::: Recorded data :::
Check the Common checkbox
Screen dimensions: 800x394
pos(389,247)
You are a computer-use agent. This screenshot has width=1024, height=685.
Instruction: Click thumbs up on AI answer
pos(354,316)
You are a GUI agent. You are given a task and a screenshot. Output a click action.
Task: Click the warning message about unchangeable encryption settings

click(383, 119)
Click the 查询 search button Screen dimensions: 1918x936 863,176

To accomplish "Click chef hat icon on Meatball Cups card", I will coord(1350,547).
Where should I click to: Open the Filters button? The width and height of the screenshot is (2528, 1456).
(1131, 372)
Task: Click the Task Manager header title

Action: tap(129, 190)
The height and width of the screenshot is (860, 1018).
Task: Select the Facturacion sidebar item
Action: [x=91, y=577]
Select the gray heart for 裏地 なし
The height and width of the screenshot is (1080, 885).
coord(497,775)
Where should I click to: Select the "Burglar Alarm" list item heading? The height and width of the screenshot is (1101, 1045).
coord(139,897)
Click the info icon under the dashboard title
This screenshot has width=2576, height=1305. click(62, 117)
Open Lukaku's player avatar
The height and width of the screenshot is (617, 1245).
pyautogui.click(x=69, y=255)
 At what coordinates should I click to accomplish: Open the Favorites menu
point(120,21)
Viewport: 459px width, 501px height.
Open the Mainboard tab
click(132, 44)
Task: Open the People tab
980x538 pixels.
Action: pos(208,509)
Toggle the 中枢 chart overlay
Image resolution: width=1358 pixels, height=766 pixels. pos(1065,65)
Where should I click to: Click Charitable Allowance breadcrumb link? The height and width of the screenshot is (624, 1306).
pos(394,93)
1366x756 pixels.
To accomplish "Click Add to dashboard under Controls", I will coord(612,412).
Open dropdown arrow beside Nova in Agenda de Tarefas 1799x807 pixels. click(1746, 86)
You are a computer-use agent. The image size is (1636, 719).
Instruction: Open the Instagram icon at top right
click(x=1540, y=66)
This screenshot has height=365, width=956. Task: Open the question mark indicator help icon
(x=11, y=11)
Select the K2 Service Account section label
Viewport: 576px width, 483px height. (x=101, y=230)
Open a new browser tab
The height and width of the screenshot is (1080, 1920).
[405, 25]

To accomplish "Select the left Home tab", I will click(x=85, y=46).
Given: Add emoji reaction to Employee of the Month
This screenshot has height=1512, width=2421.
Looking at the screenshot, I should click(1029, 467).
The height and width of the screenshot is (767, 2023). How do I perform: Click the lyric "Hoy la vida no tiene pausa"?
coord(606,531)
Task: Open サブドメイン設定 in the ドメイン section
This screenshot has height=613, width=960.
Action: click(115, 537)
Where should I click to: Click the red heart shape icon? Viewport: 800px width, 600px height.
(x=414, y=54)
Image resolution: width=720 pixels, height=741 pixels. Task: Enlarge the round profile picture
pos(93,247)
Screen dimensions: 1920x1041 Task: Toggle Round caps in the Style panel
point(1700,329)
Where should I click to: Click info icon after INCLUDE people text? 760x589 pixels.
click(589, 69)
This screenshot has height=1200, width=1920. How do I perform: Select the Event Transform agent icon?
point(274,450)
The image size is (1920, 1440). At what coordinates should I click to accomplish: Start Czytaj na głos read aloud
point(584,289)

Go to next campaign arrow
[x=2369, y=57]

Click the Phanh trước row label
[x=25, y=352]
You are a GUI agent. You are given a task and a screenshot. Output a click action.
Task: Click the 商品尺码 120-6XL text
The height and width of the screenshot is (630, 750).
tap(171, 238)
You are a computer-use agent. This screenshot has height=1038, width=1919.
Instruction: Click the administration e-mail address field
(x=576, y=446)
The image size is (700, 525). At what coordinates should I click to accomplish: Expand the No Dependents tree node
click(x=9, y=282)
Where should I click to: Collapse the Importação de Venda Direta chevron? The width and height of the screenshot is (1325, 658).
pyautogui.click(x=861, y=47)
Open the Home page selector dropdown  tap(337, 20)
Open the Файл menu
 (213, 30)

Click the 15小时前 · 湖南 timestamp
:::
Set task. Copy out, without any change, the items that start with the line containing "Where should I click to: Click info" and end with the line containing "point(274,450)", including both of those lines.

Solved exercise.
Where should I click to: Click info icon after INCLUDE people text? 760x589 pixels.
click(589, 69)
This screenshot has height=1200, width=1920. How do I perform: Select the Event Transform agent icon?
point(274,450)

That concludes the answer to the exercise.